In our daily interactions with the Swiss investment community we see very little evidence of the arrival of London-based fund managers fleeing the UK to Switzerland so we don’t believe there will be much impact on the targeting efforts of IROs for the time being.
As Bill McIntosh of the Hedge Fund Journal points out in a recent article, as much as 90% of the European industry’s $300 billion plus in assets is managed, directly or indirectly, from London and it is likely to stay that way. He explains that “There is a lot of talk, not too much action,” but points out that “anecdotal evidence suggests that many small-to-medium sized firms are also looking to enhance their operational flexibility. One thing that is occurring, according to a leading prime broker, is that firms are exploring setting up a management company in a more tax efficient locale. This is seeing some funds set up a second leg in Switzerland but still keep London as the main operating centre. Though London is expected to be the top European financial services hub for the foreseeable future, hedge fund principals can decamp to build a second leg but still visit the UK weekly or fortnightly, thus escaping the clutches of the Inland Revenue.”
He goes on to point out that “Another spur for setting up a Swiss office is to take advantage of the light regulatory structure.

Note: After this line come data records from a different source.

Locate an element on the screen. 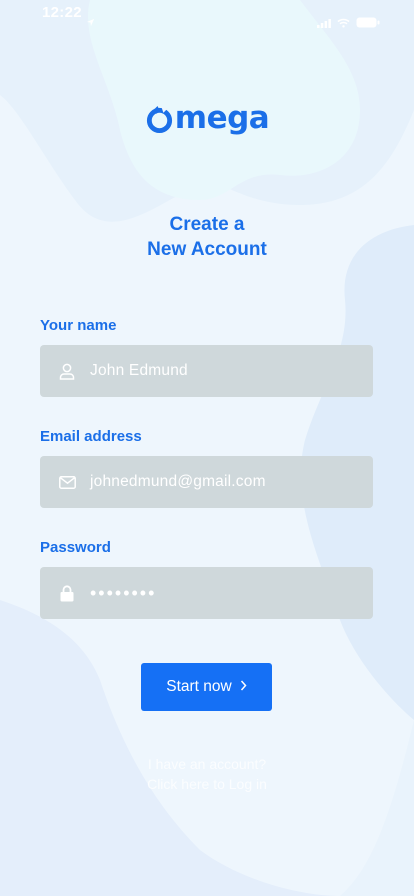 This screenshot has width=414, height=896. battery-icon is located at coordinates (368, 24).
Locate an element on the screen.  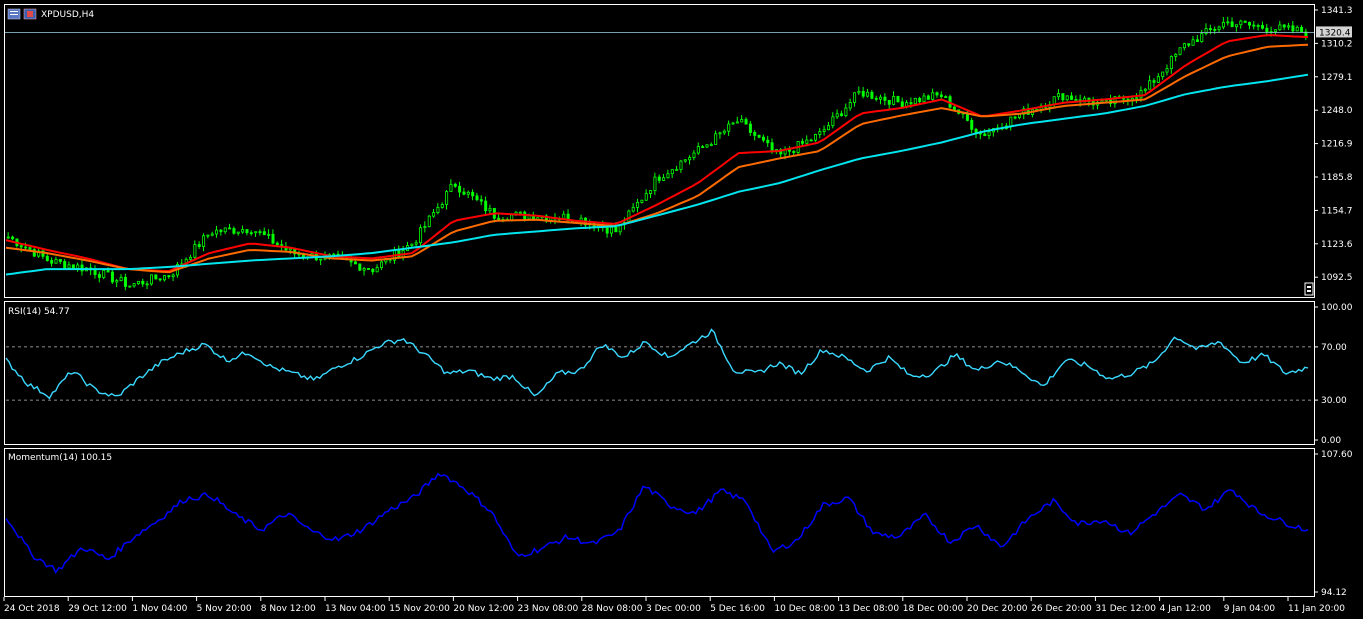
price-tick-label: 1123.6 is located at coordinates (1337, 245).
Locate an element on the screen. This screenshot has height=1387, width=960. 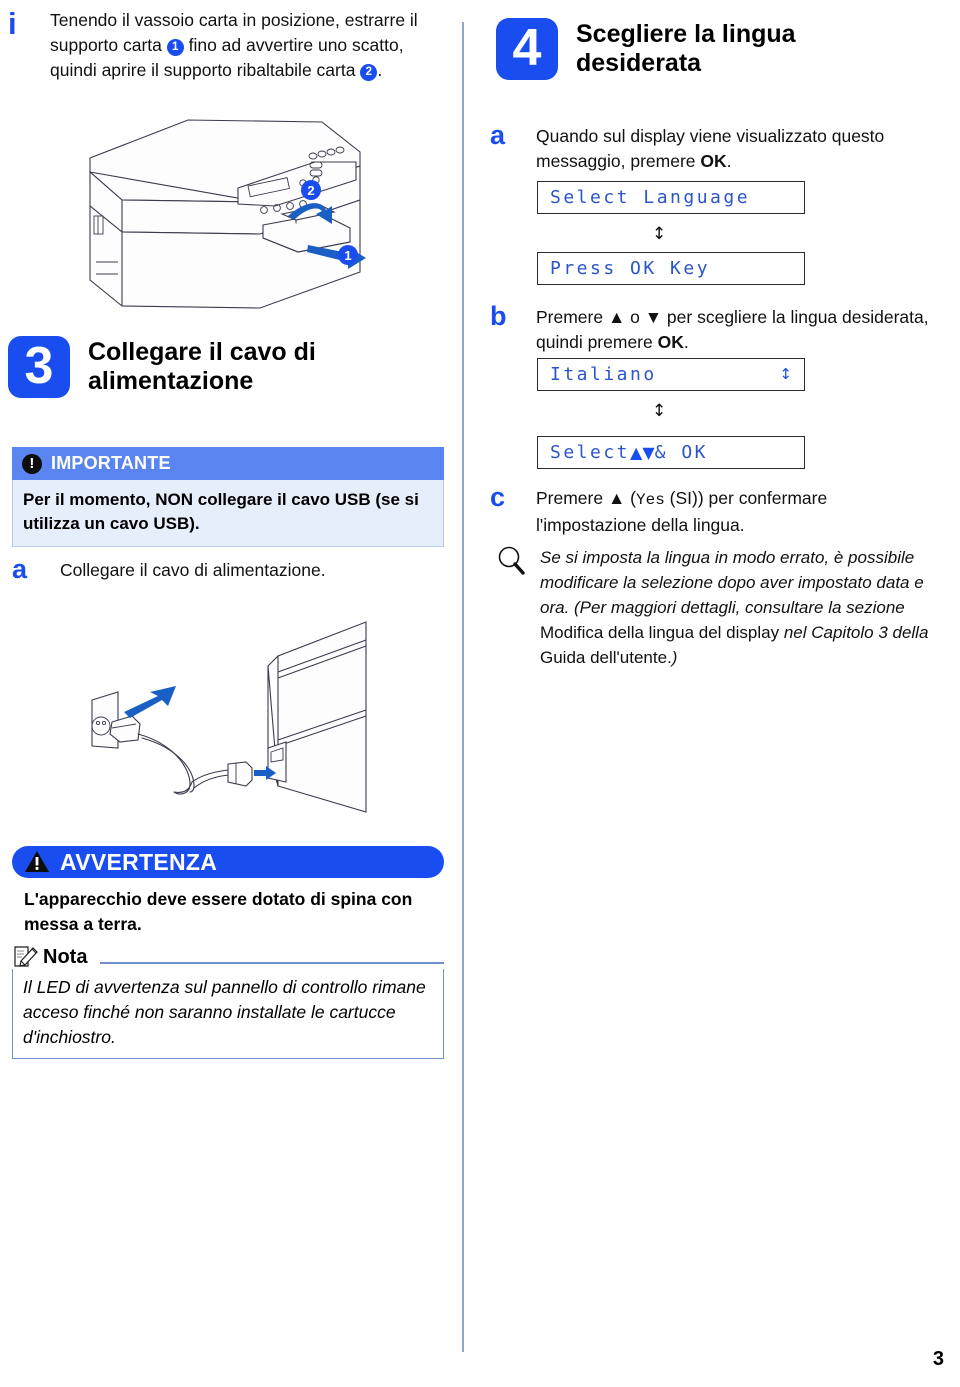
power-cord-outlet-illustration is located at coordinates (229, 717).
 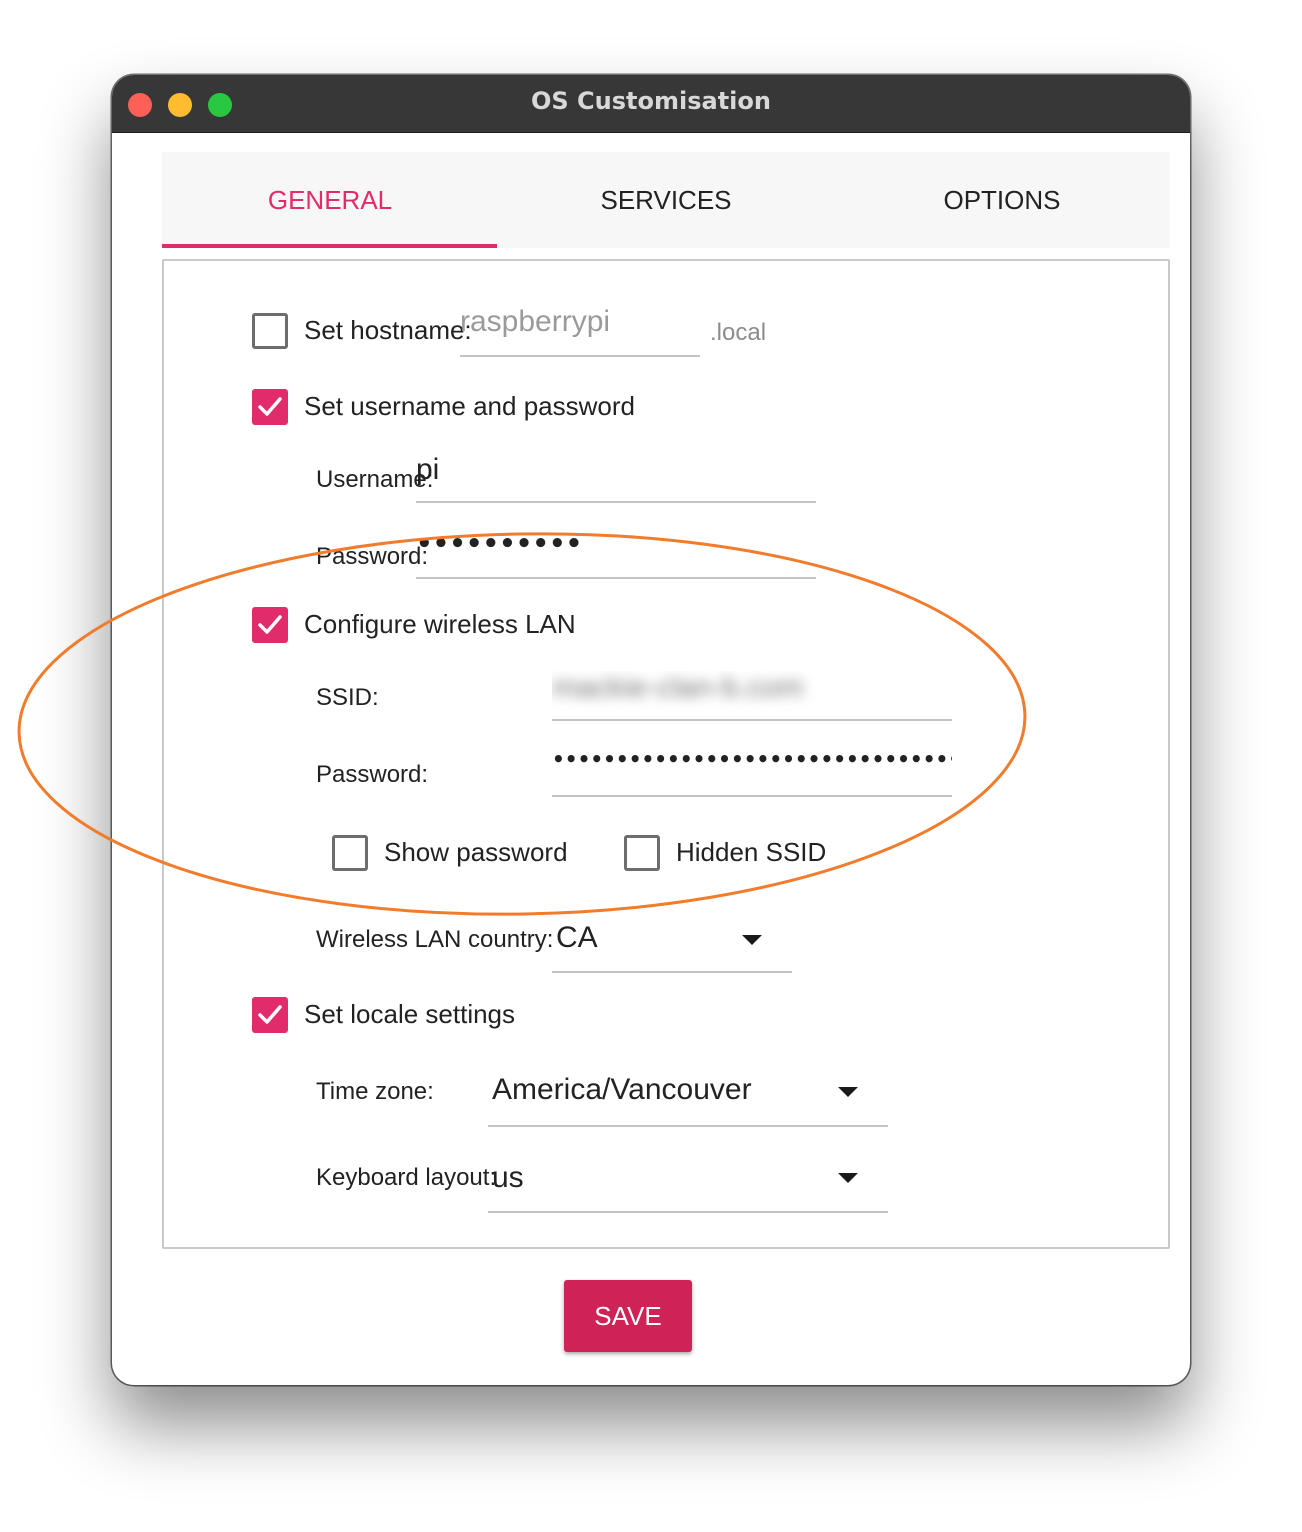 I want to click on set-hostname-checkbox, so click(x=270, y=331).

At a time when regulatory upheaval is a certainty in both Europe and the US, the Swiss system’s use of referenda means that change, if it comes, will be slow. But it could be tricky to decamp completely from the UK in case the AIM directive puts heavy restrictions on non-EU funds. So it seems likely that firms will want to guard their EU regulatory optionality by keeping a London presence. Having dual offices thus gives a fund a regulatory toe-hold in each system.”
“Consultants and managers note that life style, too, is a key consideration. Firms that canvas their partners about moving abroad often find it difficult to convince wives and family to rip up their lifestyles and relationships. The Swiss Alps may be beautiful and have their fans, especially among partners with young families, but the cantons around Zurich can be tough socially for non-German speakers. And Zurich, whatever its charms, pales beside London as a cultural and entertainment centre.”
“Nor should it be forgotten that Switzerland is itself badly bruised from the credit crunch. Private bank customers in Geneva lost an estimated $7 billion in Madoff and many funds-of-funds in the city are still bleeding. The woes that have afflicted UBS have ensured that Zurich, too, has felt the pain. Moreover, capital is flowing out as tax amnesties in Italy and Germany encourage investors to bring money home.“
Talk of London-based hedge fund exodus to Switzerland is exaggerated. Indeed, the fall of sterling against the euro and the Swiss franc even gives the UK a competitive cost advantage.